▶ The task: All lines below containing the string "computer" are to be copied.

(Given records)

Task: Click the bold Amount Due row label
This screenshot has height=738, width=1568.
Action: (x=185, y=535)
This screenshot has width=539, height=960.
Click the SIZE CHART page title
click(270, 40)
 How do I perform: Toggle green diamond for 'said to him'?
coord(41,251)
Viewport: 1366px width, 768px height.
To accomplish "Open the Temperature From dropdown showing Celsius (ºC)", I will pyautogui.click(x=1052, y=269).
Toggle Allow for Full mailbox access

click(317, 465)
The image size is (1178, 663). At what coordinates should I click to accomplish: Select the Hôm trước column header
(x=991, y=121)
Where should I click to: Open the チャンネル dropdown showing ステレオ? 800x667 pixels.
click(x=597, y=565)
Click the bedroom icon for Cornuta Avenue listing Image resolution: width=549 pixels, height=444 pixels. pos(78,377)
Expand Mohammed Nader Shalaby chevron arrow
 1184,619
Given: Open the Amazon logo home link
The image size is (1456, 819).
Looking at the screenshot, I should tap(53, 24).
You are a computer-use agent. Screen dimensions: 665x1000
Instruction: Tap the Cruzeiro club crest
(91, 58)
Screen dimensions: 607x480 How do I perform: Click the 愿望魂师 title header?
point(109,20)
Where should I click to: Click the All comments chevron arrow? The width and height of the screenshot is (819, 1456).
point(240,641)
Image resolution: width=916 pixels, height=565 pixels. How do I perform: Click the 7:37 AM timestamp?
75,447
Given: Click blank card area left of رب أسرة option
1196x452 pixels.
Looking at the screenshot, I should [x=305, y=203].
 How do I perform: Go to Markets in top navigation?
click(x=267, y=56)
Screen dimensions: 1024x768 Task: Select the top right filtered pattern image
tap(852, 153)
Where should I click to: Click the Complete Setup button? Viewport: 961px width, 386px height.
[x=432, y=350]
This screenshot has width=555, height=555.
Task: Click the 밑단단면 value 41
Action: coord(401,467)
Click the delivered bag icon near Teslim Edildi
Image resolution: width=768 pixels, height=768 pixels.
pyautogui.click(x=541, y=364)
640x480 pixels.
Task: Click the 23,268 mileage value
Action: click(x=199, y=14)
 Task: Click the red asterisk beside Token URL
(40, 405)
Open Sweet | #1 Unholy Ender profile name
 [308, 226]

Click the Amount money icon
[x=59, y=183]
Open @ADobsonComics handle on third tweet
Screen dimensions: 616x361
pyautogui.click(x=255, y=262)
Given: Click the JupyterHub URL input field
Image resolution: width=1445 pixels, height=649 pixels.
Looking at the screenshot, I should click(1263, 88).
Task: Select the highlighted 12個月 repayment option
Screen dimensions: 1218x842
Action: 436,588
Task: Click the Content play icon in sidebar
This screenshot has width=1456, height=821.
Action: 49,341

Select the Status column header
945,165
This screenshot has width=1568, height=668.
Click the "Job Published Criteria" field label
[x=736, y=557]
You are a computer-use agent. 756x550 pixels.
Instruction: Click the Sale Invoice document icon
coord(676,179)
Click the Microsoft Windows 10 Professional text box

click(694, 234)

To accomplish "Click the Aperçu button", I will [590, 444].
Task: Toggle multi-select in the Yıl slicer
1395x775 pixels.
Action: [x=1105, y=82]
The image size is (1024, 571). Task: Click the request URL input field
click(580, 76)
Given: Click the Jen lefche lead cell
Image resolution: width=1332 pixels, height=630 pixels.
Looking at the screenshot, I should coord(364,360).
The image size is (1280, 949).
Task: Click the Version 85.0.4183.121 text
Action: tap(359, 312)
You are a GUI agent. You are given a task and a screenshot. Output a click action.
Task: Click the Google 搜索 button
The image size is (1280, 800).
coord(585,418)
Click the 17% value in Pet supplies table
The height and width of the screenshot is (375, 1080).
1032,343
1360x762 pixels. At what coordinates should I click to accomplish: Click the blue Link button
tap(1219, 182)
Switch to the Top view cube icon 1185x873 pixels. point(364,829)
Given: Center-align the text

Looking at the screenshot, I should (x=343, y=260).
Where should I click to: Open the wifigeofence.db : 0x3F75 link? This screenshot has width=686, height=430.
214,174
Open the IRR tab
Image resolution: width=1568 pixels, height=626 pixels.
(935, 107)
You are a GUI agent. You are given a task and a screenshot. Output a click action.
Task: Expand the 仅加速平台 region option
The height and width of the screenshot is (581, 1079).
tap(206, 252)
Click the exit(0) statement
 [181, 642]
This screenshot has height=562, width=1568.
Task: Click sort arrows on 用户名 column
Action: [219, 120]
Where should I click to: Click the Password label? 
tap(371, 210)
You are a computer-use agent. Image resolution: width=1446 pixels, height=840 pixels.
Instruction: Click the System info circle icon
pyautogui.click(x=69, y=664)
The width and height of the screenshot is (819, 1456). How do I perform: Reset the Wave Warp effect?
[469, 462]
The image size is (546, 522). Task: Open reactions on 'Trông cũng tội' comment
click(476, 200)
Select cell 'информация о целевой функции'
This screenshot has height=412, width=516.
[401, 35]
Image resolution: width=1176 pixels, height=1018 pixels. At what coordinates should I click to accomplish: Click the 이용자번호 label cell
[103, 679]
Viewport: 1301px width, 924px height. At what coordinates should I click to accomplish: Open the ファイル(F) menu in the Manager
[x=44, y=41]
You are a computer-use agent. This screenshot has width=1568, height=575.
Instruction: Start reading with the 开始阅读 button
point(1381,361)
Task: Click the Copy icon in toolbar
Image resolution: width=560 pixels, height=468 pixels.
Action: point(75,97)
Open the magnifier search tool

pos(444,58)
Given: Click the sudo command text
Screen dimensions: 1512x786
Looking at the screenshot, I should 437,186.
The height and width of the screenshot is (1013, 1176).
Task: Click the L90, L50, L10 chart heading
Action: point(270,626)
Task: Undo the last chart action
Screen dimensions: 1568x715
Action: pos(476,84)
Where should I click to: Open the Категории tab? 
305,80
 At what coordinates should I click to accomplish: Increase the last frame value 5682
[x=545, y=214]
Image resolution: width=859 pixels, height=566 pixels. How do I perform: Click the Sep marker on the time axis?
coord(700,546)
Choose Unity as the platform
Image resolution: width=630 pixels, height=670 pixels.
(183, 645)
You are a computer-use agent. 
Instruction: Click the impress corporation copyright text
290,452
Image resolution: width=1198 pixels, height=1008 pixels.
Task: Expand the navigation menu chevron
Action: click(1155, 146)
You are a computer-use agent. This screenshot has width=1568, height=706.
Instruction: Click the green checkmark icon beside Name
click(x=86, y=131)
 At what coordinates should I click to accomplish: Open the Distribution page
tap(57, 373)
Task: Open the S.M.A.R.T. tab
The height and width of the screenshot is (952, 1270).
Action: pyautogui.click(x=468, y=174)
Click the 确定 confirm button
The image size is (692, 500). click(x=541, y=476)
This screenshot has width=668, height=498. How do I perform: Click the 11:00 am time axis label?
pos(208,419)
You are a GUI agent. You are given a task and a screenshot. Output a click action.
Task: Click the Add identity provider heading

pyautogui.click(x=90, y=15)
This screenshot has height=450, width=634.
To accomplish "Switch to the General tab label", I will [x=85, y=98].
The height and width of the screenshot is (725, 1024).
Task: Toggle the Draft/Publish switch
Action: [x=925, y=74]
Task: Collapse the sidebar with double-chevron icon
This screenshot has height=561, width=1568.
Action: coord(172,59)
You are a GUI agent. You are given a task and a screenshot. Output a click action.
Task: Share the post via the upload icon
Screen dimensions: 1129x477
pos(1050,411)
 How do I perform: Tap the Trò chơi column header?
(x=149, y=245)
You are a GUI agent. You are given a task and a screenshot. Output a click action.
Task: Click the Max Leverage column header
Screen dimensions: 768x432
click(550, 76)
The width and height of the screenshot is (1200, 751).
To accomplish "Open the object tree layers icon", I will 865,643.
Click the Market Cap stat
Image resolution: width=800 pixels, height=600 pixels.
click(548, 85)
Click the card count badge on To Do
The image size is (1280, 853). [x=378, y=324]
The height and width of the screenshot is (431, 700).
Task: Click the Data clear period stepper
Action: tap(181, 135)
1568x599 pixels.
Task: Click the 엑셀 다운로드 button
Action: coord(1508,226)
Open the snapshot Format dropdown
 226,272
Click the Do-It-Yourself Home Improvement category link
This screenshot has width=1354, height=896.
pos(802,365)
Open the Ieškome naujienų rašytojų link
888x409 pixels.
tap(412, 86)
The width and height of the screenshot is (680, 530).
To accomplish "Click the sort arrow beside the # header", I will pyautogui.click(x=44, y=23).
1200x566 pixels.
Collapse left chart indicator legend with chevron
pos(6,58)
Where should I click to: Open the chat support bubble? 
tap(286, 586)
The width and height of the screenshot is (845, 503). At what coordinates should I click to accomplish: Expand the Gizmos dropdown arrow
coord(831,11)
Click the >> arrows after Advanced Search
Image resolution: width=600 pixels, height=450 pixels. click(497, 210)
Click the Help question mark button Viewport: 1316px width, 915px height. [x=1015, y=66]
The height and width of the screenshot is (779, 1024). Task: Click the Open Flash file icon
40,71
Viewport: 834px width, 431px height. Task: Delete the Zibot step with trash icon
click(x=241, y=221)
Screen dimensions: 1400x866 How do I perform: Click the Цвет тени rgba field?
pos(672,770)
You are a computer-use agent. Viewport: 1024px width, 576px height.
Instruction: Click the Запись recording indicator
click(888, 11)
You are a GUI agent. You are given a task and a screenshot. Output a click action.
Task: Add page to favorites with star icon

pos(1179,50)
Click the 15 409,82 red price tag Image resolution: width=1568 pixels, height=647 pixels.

(End Given records)

▶ Exercise response:
You are a computer-use agent. Screen dimensions: 665x1000
You are a computer-use agent. 756x550 pixels.
You are a computer-use agent. Image resolution: width=1446 pixels, height=840 pixels.
You are a computer-use agent. This screenshot has width=1568, height=575.
You are a computer-use agent. 
You are a computer-use agent. This screenshot has width=1568, height=706.
You are a computer-use agent. Viewport: 1024px width, 576px height.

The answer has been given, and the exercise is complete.